A quirky example of biomimicry, the L.I.C.K. by Irina Samoilova from Russia is a portable body cleaner that takes inspiration from the way felines clean themselves. The L.I.C.K. is modeled on a cat’s tongue, with a soft cleaning surface with unique papillae that helps people who are unable to have a bath to clean themselves. Designed for people with no immediate access to water, or with injuries/bandages/casts that require being kept away from water, the L.I.C.K. provides a unique tactile experience that helps keep the body clean. Designed to work just the way a cat’s tongue does, the L.I.C.K. can simply be run across the body while its specially designed papillae and U-shaped cavities help lift dirt off the body (while feeling great to the touch too!)

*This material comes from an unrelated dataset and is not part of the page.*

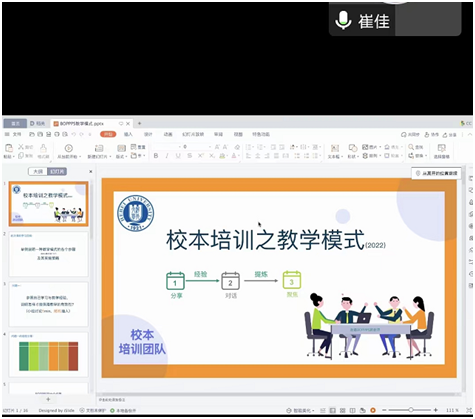Click orange play button in status bar

373,410
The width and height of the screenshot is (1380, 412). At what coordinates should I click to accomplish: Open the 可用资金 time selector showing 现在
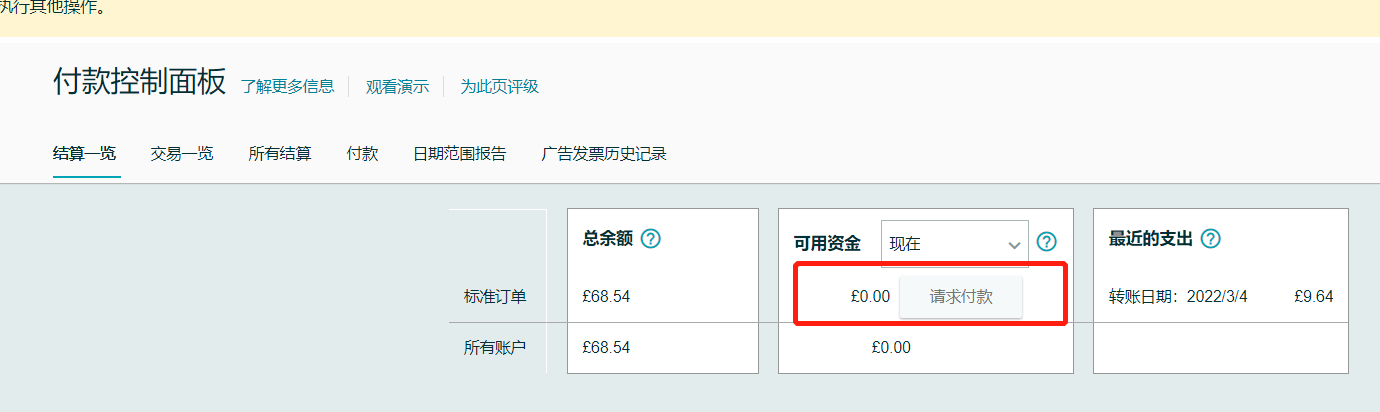point(955,244)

Open Source Communities by BellTower

What if architecture, like software, could be open-sourced so that people can collectively develop something better together? The Open Source Communities, a Grand Prix finalist from Kenya-based BellTower, hopes to create universally available open-source home-design plans that can be used to design communities in developing and underdeveloped countries. These open-sourced homes can help provide a safe and secure haven for people in developing areas, while helping designers leverage the power of open-source planning to effectively allocate resources, allowing communities to even be sustainable, energy-efficient, and eco-friendly by design!

Pursewit by Aqsa Ajmal

The Pursewit is uniquely positioned to help the visually impaired not just be independent, but also develop vocational skills that help them make a living. Designed by Pakistan-based designer, Aqsa Ajmal, after her friend lost her vision in an accident, the Pursewit makes sewing more accessible with a design that’s built around ease-of-use with an approach that’s immediately intuitive and with a relatively shallow learning curve. The design scales the form of the sewing machine down, making it less cumbersome while also being simpler and safer. Ajmal hopes that the Pursewit will go beyond just helping the visually impaired be more independent by sewing or fixing their clothes, by also allowing them to take on a skill set that helps them earn a daily wage and be financially independent too.

The Grand Prix trophy was designed by Hideki Yoshimoto.